Extract:
★ ★ ★ ★

What Dr. Brownfield did in his calculations was to compare total “student seats” (how many classes were taken by each student), instead of program cost per student. And when one compares the policies of colleges regarding both the AP and IB programs (see slide 12 of the presentation), the cost to taxpayers cannot justify the IB program. The ROI (return on investment) is not there.
Slide 12 of OSD IB Presentation |
Later in the presentation, the call is for expanding the IB program to the Middle Years Program, hiring additional staff and training. The purely financial aspects of the IB program should see it dropped by the Ozark School District. However, the political indoctrination alone should be the stake in the heart of the IB program.
IB STUDENTS SPEAK AT TOWN HALL
At an Ozark School District Town Hall meeting on December 7, 2023, a student in the IB program got up to speak. It starts out well. The student describes her involvement at school and asks a great question of the school board: What is the best form of education? Board member Patty Quessenberry launches right into the progressive view of student-directed education. She pays lip service to a “baseline,” but then affirms that what interests the student is the most important avenue of learning.
Next, board member Guy Callaway says nearly the same thing. He mentions that his niece had been in the IB program. Board member Christina Tonsing requests input from the students about the Academies program (read about them here,) and shares that educational trends tend to come and go.
Then Don Currence, the mayor of Ozark, speaks about some controversial opinions that had been shared on a Ozark community Facebook page. Another IB student gets up to speak. She wants more money for the arts. She’s already spoken to Principal Dr. Jeremy Brownfield, but she “wants more details.” Partnerships with local arts organizations is mentioned as a possible solution. School board member Amber Bryant shares that a cost analysis is being done.

★ ★ ★ ★

Information supplied:
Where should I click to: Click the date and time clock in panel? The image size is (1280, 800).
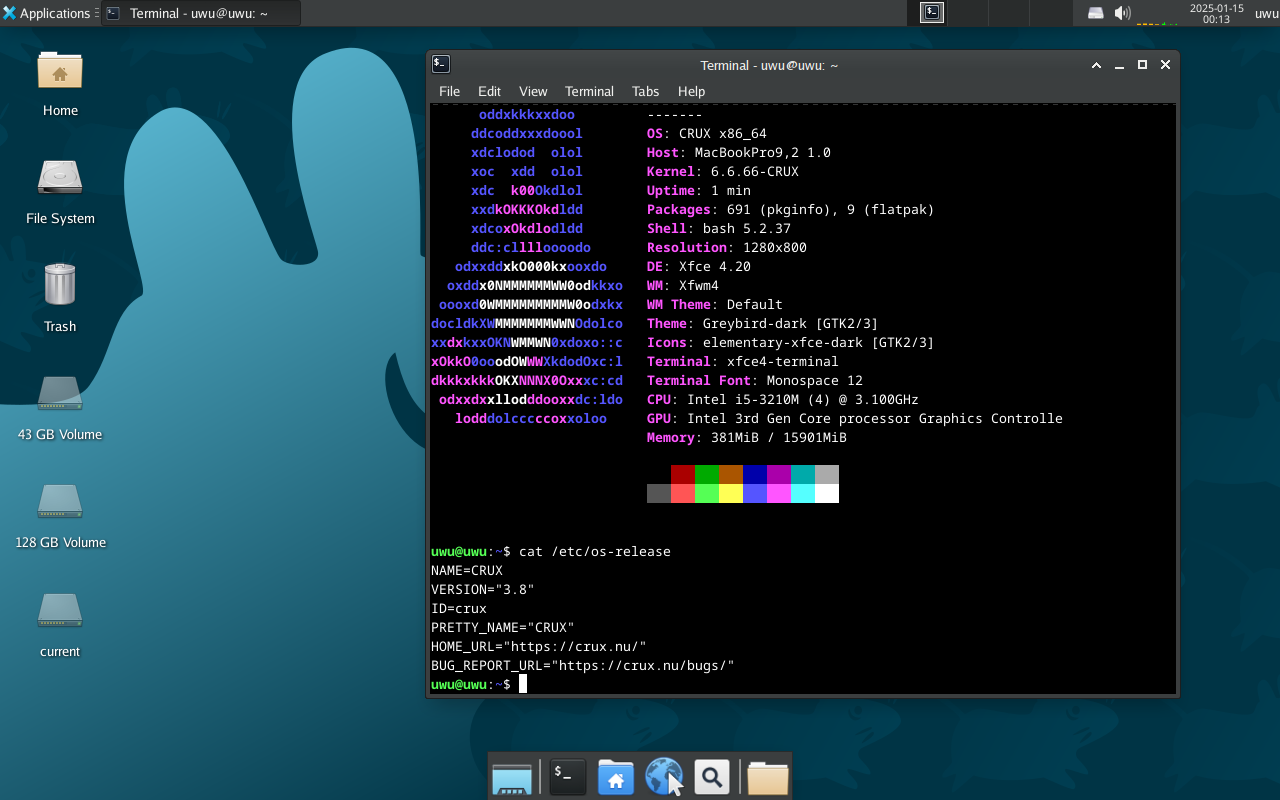click(x=1216, y=13)
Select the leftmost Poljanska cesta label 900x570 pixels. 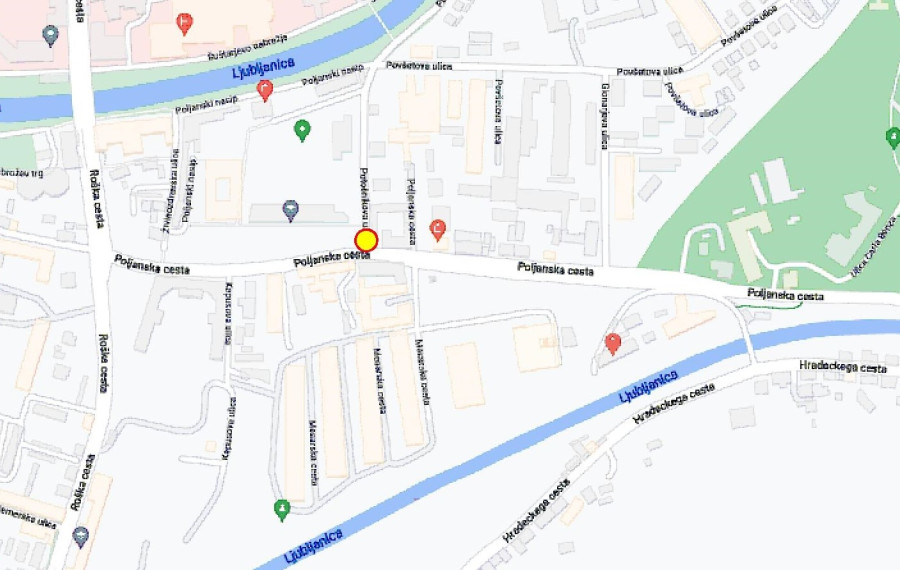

★ ★ ★ ★

Stated task A: Please copy the IB article from "What Dr. Brownfield" up to and including "of the IB program.".
Stated task B: Translate this sentence from the IB article into Spanish: "School board member Amber Bryant shares that a cost analysis is being done."

Correct output A:
What Dr. Brownfield did in his calculations was to compare total “student seats” (how many classes were taken by each student), instead of program cost per student. And when one compares the policies of colleges regarding both the AP and IB programs (see slide 12 of the presentation), the cost to taxpayers cannot justify the IB program. The ROI (return on investment) is not there.
Slide 12 of OSD IB Presentation |
Later in the presentation, the call is for expanding the IB program to the Middle Years Program, hiring additional staff and training. The purely financial aspects of the IB program should see it dropped by the Ozark School District. However, the political indoctrination alone should be the stake in the heart of the IB program.

Correct output B: La integrante de la junta escolar Amber Bryant comparte que se está realizando un análisis de costos.